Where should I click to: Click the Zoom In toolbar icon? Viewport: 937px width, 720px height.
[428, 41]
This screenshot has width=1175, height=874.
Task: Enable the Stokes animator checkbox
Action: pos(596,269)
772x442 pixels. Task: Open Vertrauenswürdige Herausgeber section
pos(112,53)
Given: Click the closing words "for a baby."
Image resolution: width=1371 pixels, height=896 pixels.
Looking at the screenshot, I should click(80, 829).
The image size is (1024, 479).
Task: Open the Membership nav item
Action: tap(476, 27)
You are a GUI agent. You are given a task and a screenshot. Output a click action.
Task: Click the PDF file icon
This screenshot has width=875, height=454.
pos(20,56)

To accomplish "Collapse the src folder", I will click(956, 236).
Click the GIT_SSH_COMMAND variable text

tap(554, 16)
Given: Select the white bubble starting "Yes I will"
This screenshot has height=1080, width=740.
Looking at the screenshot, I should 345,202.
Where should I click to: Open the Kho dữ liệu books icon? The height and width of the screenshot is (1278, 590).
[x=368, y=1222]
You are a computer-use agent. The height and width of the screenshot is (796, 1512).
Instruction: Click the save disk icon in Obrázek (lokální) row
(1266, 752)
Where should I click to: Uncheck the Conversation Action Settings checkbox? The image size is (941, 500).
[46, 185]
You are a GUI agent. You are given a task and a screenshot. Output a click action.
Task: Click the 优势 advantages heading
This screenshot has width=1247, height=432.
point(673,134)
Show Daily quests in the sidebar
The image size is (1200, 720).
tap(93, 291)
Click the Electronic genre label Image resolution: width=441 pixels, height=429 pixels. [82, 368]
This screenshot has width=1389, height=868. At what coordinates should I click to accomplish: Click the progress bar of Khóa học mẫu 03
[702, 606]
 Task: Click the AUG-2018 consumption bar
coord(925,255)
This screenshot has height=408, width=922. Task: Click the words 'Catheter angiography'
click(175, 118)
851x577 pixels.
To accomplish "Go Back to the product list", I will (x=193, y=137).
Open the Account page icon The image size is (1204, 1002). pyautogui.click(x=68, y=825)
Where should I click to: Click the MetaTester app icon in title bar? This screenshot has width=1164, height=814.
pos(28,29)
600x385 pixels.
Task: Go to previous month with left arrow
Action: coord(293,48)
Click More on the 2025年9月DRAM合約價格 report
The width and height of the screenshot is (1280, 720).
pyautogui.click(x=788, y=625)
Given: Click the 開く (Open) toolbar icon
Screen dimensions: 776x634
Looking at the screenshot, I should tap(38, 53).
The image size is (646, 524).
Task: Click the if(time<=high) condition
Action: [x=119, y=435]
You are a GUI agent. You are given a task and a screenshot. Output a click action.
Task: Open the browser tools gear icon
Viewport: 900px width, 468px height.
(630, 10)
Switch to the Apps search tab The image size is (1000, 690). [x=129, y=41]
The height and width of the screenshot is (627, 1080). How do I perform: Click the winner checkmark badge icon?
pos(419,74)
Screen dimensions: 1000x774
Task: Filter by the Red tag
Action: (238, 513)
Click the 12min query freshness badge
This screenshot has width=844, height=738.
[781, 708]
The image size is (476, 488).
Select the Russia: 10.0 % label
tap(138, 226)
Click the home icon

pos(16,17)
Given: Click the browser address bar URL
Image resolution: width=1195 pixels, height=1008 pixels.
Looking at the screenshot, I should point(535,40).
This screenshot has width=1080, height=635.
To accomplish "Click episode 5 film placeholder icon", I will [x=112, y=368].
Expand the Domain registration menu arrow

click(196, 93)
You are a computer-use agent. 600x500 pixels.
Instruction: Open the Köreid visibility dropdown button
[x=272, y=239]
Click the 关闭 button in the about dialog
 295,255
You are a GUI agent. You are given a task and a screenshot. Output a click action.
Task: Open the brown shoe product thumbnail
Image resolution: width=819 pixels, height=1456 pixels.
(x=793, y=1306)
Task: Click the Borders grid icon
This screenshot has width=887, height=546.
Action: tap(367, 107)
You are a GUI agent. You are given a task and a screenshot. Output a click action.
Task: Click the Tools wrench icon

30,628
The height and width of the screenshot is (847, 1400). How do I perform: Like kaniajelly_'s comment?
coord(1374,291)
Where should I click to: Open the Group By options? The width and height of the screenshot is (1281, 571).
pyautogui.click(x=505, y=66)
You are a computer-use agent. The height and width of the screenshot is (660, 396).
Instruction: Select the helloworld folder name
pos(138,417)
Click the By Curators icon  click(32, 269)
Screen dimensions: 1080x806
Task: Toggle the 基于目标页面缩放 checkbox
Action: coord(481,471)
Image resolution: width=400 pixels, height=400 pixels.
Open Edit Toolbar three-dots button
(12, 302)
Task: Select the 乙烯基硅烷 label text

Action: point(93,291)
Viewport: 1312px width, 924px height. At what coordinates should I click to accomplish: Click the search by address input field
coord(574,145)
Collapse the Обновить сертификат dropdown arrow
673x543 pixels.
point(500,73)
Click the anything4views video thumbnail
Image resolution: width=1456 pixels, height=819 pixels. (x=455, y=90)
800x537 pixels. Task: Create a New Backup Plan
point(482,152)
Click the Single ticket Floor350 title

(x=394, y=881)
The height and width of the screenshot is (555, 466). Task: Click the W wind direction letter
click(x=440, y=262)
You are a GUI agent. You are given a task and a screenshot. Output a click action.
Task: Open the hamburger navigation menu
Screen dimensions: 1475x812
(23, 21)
- - - - -
Given instruction:
Report how many lines of the records contain the word "dropdown". Give only the number.

The response:
2